DR: Oh, yeah. Well, the first cannery is the one that burnt down there, it's down by Weaver Road. And then we had a cannery right over there where the Pavilion Movie Theaters are now. That's where they used to have the berry cannery. A lot of people working in that berry cannery during the summer. And that closed down, but then we always had this berry station right over here behind the Filipino Hall. That's where we brought our strawberries and got it weighed and delivered every day during the summer months.

DG: So the Filipino farmers worked together to deliver their berries into Seattle?

DR: Uh-huh. Well, before that they used to deliver to Seattle. I remember my dad and his old truck was going over there. It was low tide and stuff and all these cars were having to -- or high tide -- all these cars were going up and down on it. Here my dad with his old truck, old black truck, was "putt putt putt putt." He managed to make it on the ferry. [Laughs] We just laughed about it. My uncle just thought that was a real joke.

DG: And did... I guess I'm trying to get a picture of how the Filipino community and maybe even with the Japanese community together might have worked together to, with the harvest of the berries, or....

DR: Oh, yeah. Well, my dad had strawberries and we had our pickers, too, then we picked, too. And I remember Mama Kitamoto calling up and saying, "Felix, I need some berry, I need some berry pickers. I'm behind in my berries, my raspberries." And Dad said, "Okay, we'll be right over there, after lunch." So here we thought we were finished picking berries for the day. "Come on, wash up, have lunch, you're going over to Mama Kitamotos to pick some raspberries for the afternoon. And she needs you tomorrow 'cause our crop isn't, is not ripe yet. So you guys will work there tomorrow, too."

DG: So that was you and your sisters and...

DR: Brothers and cousins and whatever else. I remember my husband was saying that they -- my husband's one of thirteen children -- he said they were always down there picking berries, too, when their farm was picked and harvested.

- [Dataset records]
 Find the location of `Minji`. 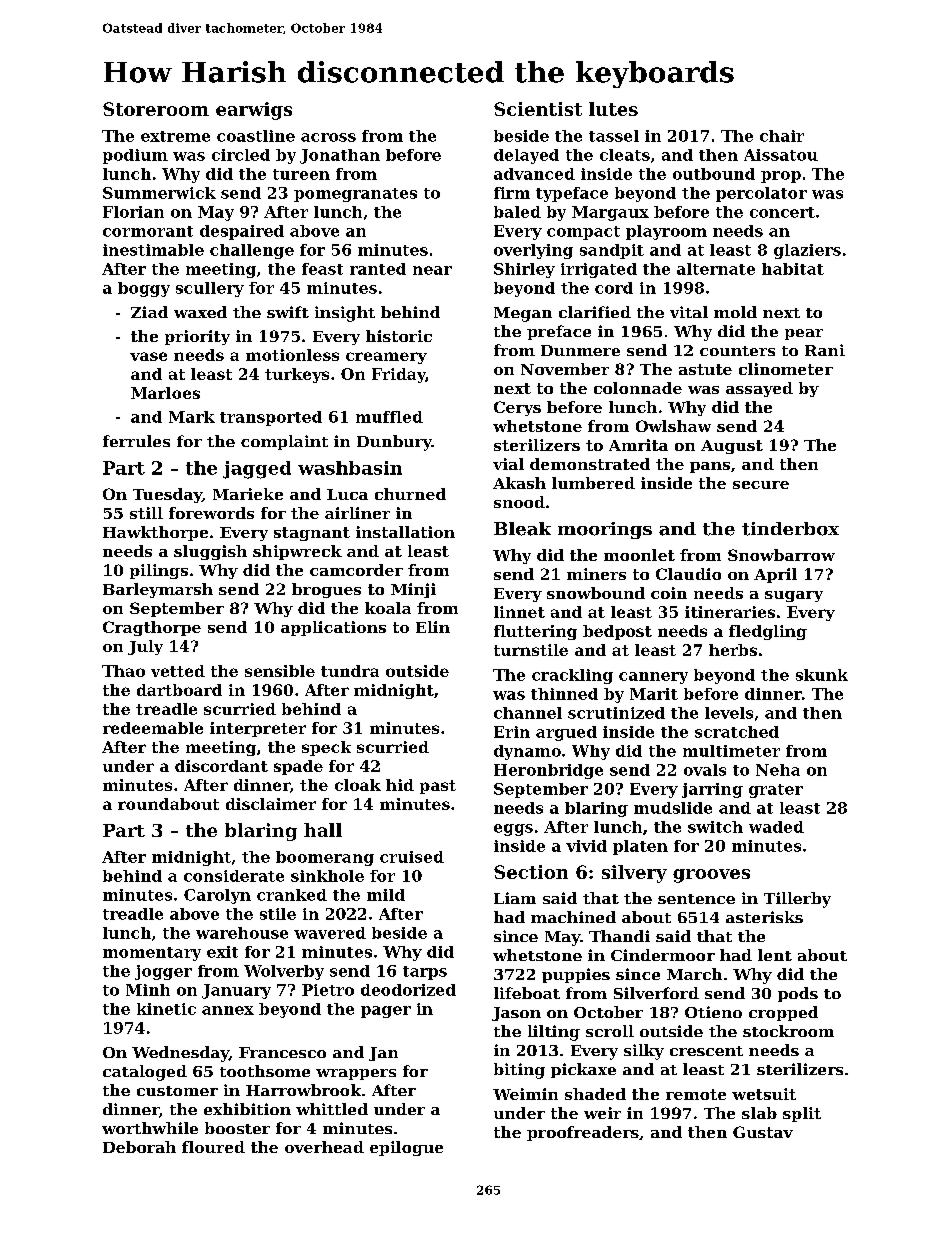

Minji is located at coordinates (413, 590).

--

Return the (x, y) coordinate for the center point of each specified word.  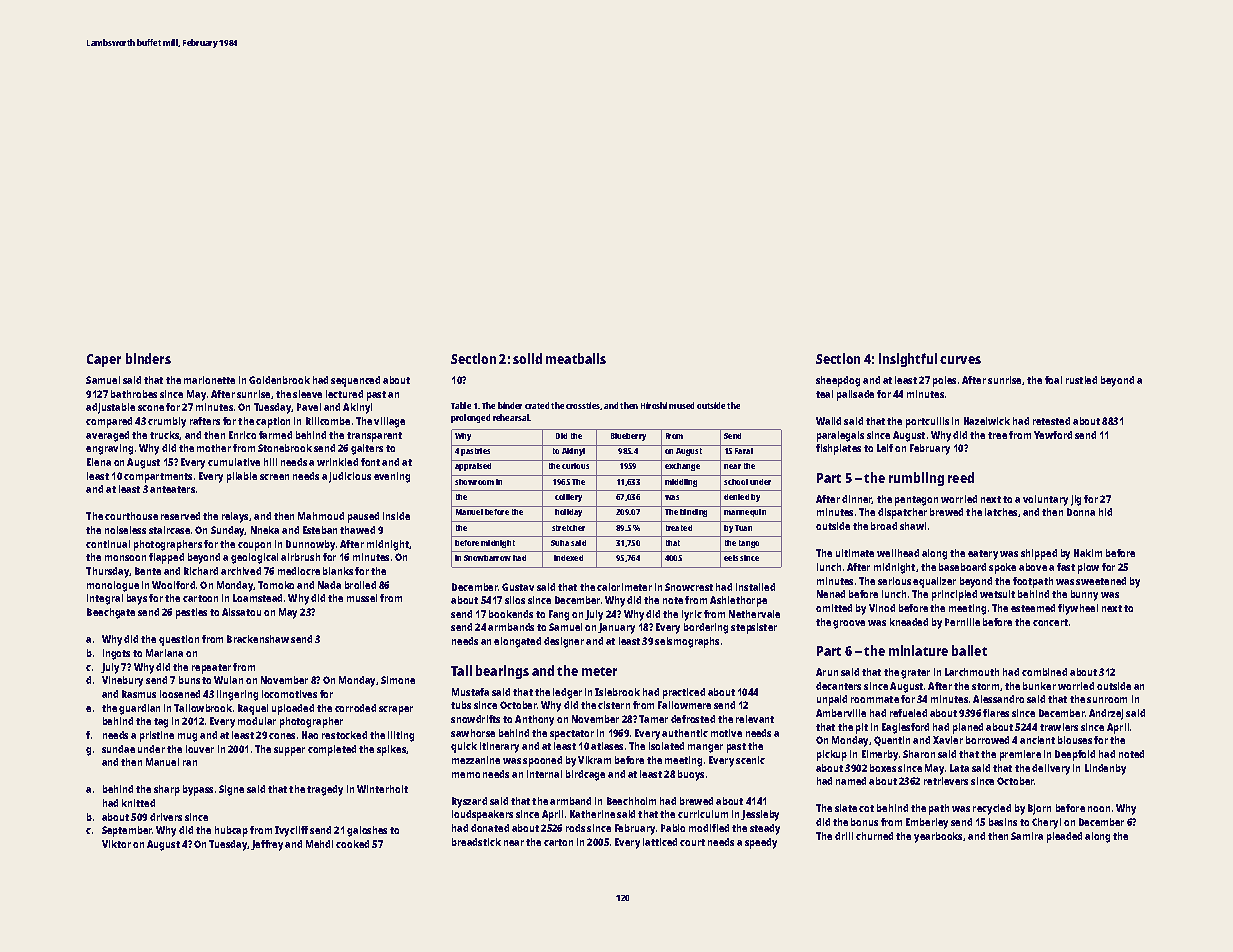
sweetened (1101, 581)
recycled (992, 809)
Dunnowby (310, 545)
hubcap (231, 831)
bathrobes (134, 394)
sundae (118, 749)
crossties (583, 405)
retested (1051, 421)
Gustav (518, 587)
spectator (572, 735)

- [Required actions]
**1.** Answer these about the berry-farming interview above:
(a) Where was the berry cannery located?
(b) Who called asking for berry pickers?
(c) How many children were in the husband's family?
**2.** Please repeat the stretch of the berry-farming interview from "DG: And did..." through "the berries, or....".
**3.** Go on with the berry-farming interview, picking up after its final sentence.

- [Answers for the tasks]
**1.**
(a) Where the Pavilion Movie Theaters are now.
(b) Mama Kitamoto.
(c) Thirteen.

**2.**
DG: And did... I guess I'm trying to get a picture of how the Filipino community and maybe even with the Japanese community together might have worked together to, with the harvest of the berries, or....

**3.**
DG: That just reminded me a little bit more, too, of what your mother and her, the other First Nation women... what, can you describe more what the places were like that they lived in when they came here? The picker houses?

DR: Oh, the cabins? Oh yeah, the picker cabins. Well, my mom, like I told you, I mentioned before, that when she came down, Dan Bucsit... they didn't have all that cabins so they, she stayed in an army tent, first year she was down. They she married Dad and she lived in their own house. [Laughs] But, yeah, all my family... a lot of my mom's family and different, different tribes used to come down and stay in our cabins to pick berries. The cabins, what they had is just a wood stove, beds, that's about it. Like campin' out.

DG: And a lot of people who came down were your relatives?

DR: Yeah, a lot of them were, uh-huh. Yeah, they were from the Squamish Tribe.

DG: All right, let's see. How about your, your father's -- no, your husband's -- sorry -- your husband's father? Do you know many stories... has your husband, or have you heard any stories about your husband's father, over the years, who also...

DR: Oh, yeah, he came over here. Well, actually... my father-in-law married my mother-in-law a lot earlier than that. Because my oldest was born in '38 -- my oldest brother-in-law-- and my husband was born in '41. Well, they were down in California, they were down in California, and that's where my husband was born, Salinas, California, he came up here when he was nine months old. And I guess they got a letter from his brother-in-law saying that there was a lot of work here on the island, on the berry farms and stuff, the Japanese have a lot of berry farms and stuff here. And you could find work to pick over here because he was down there working in Monterey and Salinas, picking crops down there. So, Papa Joe came up here and he started working up here, too, off and on for the Japanese farmers and finally getting his own place. And working down at the Hall Brothers, too.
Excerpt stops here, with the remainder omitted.